** The data follows **

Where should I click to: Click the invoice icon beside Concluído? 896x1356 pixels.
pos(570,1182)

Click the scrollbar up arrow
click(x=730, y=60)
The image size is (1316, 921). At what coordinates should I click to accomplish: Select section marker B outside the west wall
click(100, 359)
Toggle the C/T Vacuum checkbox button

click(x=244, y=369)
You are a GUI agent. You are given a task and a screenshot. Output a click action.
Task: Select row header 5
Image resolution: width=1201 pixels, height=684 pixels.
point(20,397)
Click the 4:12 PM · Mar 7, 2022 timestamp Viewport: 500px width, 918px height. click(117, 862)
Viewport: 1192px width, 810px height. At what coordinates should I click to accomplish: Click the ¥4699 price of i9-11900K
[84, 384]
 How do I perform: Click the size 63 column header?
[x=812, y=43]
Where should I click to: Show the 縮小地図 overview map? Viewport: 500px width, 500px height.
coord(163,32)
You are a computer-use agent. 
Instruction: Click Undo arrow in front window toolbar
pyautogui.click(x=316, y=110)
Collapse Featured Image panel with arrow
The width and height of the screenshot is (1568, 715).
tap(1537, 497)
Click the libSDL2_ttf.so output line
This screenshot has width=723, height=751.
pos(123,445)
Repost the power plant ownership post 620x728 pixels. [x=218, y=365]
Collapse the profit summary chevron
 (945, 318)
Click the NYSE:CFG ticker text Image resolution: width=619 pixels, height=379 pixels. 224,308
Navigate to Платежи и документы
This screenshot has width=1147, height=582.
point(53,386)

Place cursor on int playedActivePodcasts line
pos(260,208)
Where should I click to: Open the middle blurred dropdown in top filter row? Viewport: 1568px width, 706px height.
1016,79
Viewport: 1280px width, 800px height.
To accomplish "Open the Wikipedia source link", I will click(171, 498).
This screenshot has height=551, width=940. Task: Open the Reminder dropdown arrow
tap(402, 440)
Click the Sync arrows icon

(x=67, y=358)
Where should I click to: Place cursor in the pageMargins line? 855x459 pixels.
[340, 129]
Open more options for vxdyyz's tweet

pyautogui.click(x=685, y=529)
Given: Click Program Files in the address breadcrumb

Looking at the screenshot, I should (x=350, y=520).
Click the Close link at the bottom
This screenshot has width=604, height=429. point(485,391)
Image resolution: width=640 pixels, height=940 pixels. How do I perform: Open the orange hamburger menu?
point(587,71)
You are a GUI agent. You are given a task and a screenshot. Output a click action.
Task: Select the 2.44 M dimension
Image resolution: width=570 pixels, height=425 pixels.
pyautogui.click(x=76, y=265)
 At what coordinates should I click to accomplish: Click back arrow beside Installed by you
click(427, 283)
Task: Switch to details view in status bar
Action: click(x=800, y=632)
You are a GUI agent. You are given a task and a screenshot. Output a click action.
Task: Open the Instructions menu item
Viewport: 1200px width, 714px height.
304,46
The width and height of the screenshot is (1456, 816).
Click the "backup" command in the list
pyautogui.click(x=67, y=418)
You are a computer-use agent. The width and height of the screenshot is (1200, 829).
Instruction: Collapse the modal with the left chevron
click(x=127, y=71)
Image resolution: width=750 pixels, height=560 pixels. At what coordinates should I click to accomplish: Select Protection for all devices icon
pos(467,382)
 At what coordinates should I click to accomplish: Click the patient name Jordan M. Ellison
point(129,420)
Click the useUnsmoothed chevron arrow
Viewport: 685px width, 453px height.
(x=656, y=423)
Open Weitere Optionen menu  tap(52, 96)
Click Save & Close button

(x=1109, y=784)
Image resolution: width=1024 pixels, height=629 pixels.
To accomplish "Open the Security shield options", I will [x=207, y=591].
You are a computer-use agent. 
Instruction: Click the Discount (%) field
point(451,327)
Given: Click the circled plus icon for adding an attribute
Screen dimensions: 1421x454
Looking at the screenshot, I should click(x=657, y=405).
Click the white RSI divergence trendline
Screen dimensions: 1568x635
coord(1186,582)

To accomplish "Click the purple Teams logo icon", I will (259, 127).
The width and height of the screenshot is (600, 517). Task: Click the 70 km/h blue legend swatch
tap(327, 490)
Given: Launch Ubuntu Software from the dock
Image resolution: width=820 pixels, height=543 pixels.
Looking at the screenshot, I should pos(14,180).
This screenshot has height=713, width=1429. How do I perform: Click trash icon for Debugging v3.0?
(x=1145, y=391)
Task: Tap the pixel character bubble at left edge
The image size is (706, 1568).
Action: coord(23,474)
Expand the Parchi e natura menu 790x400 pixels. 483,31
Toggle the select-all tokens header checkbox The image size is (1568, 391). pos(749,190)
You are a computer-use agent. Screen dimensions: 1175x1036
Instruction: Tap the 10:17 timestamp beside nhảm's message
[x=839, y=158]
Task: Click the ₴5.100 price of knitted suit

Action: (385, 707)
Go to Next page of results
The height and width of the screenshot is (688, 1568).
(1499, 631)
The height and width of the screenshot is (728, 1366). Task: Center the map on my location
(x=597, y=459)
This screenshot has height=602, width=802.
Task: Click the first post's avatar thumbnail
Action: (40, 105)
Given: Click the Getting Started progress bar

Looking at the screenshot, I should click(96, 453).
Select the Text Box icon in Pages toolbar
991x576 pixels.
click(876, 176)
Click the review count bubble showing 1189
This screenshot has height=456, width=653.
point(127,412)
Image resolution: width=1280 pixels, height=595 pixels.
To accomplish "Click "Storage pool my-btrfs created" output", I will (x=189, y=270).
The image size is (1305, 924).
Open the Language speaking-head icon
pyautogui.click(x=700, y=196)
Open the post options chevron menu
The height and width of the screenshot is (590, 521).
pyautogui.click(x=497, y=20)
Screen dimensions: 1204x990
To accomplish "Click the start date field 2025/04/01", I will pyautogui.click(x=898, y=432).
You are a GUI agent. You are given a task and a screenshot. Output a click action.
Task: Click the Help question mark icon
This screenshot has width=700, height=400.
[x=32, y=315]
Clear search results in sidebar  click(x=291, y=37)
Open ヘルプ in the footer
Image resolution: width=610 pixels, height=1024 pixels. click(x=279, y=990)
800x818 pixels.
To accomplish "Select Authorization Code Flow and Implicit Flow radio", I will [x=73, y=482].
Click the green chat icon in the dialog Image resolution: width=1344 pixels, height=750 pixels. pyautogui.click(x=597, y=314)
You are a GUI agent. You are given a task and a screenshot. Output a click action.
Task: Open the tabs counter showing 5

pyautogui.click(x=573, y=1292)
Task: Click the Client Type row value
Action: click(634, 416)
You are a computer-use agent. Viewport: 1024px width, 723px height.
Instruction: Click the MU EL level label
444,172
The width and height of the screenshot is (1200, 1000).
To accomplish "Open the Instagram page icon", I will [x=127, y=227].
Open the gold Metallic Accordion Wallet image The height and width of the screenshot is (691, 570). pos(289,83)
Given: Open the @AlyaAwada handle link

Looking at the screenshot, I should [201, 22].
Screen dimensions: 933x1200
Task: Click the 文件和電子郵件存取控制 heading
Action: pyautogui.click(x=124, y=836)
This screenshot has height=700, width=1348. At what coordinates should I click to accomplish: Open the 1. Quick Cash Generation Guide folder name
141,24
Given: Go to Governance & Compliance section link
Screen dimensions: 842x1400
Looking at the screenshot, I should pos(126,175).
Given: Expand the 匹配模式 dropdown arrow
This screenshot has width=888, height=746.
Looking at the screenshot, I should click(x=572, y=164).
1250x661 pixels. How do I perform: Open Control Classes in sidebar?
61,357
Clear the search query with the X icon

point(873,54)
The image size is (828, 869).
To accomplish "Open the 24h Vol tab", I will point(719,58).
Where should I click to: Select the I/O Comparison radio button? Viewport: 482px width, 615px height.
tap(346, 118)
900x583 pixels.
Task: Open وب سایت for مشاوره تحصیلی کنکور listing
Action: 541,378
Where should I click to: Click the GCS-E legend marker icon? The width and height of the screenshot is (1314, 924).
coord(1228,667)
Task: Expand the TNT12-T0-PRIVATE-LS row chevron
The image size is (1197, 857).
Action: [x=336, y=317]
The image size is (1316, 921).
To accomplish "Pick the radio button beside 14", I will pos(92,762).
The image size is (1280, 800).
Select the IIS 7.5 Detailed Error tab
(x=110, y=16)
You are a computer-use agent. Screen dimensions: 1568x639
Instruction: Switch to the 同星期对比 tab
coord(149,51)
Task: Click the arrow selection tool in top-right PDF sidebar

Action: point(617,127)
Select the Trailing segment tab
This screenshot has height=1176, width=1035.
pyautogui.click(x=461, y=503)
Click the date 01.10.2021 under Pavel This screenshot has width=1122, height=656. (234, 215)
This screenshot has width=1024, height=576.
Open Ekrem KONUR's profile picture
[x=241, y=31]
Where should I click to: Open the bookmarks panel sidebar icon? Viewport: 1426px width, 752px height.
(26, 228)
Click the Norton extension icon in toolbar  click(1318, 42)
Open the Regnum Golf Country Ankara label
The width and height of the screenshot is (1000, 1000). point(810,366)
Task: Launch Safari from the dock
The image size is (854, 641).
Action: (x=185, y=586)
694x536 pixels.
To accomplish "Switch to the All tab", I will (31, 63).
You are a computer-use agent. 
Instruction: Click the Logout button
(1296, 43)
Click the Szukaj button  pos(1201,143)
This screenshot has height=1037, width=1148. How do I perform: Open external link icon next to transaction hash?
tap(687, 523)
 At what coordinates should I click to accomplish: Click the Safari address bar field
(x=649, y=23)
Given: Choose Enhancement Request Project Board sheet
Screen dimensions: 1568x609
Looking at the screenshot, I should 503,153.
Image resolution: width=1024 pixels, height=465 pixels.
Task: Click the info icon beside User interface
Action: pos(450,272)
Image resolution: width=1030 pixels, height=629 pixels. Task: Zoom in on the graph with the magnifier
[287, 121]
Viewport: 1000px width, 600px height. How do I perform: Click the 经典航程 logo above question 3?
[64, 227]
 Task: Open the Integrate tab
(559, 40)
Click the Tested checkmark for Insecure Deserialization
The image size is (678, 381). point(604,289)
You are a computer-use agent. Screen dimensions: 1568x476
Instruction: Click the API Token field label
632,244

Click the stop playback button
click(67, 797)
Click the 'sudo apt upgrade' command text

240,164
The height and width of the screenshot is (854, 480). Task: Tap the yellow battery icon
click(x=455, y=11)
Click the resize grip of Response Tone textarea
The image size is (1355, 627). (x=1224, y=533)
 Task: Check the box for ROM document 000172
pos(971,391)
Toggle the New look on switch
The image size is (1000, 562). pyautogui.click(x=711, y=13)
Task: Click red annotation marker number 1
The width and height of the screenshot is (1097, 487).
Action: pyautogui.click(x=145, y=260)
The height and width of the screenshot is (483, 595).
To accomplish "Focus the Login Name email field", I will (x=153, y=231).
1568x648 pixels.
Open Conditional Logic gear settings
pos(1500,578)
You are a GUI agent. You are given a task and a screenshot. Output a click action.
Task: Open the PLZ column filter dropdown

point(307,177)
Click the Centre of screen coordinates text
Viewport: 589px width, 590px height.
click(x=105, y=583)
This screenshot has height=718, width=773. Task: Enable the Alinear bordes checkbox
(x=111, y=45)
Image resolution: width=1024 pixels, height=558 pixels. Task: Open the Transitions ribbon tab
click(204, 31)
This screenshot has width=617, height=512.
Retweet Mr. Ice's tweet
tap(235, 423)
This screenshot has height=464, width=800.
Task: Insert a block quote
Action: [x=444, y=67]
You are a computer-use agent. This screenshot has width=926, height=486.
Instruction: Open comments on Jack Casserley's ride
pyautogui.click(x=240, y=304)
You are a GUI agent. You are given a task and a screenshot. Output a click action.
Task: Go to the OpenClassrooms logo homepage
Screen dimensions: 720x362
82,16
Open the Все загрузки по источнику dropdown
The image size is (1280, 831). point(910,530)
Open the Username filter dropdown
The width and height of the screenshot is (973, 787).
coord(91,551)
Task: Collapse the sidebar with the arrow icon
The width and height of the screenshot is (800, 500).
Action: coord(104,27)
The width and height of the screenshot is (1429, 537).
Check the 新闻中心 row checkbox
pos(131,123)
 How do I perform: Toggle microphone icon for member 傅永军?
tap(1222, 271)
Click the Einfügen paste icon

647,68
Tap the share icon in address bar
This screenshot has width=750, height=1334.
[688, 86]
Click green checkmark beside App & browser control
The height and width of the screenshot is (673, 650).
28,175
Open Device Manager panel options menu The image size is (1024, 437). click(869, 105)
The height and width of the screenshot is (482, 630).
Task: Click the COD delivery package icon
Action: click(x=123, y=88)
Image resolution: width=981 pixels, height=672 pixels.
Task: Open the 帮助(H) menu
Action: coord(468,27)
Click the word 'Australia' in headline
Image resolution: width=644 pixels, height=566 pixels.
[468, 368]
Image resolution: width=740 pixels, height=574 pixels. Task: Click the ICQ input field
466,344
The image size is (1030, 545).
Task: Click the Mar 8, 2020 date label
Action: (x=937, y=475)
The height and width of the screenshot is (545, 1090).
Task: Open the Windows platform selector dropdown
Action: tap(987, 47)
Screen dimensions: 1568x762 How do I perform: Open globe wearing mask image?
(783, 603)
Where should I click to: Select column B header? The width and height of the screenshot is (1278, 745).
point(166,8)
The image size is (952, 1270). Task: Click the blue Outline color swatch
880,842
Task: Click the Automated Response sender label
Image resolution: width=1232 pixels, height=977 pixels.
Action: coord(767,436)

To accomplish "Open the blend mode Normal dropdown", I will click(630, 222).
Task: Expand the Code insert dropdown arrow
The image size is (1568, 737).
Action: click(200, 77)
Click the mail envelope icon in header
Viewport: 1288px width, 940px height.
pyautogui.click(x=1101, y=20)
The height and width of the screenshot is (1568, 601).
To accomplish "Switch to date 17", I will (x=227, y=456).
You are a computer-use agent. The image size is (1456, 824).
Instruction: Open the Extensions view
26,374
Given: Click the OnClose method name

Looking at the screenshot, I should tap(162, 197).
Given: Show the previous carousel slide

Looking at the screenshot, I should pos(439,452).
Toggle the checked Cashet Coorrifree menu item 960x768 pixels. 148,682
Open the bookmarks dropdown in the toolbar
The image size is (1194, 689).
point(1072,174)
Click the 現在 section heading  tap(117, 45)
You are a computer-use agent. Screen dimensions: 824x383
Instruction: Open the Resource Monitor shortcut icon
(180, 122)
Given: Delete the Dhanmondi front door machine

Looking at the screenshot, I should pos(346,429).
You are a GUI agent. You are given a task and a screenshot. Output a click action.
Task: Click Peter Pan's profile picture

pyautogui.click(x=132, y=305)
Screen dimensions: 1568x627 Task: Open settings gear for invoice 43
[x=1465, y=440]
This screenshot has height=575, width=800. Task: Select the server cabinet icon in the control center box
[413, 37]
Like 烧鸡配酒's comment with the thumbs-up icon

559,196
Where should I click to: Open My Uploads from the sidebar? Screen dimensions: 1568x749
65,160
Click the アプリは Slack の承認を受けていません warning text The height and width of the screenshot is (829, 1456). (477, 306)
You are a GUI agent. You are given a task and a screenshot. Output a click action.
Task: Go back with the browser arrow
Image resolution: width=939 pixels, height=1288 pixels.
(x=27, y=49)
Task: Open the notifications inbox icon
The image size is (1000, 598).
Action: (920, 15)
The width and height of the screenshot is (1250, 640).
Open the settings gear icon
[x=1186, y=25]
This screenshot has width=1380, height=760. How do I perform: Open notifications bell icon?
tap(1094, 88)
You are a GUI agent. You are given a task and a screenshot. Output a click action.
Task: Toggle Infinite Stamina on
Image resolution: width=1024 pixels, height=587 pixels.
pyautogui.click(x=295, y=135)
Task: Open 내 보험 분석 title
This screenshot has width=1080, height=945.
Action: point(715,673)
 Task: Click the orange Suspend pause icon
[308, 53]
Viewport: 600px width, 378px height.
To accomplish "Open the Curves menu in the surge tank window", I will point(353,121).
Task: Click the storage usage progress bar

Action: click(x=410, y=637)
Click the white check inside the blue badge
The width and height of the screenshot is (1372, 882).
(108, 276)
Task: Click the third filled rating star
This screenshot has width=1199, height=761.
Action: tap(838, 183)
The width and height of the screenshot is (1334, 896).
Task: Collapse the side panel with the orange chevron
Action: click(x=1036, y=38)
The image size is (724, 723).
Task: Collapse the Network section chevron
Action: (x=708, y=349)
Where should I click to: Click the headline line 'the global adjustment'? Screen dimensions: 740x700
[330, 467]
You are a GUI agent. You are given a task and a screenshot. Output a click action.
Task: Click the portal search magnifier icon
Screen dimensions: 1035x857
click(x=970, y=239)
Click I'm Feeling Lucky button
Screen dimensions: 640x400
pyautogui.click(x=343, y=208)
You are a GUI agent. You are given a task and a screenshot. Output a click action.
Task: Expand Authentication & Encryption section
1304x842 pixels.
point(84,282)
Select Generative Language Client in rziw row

** End of The data **

#### The problem
Search the entries for the string "dock". Copy every line that has it.

#### Exercise result
Given: Launch Ubuntu Software from the dock
Task: Launch Safari from the dock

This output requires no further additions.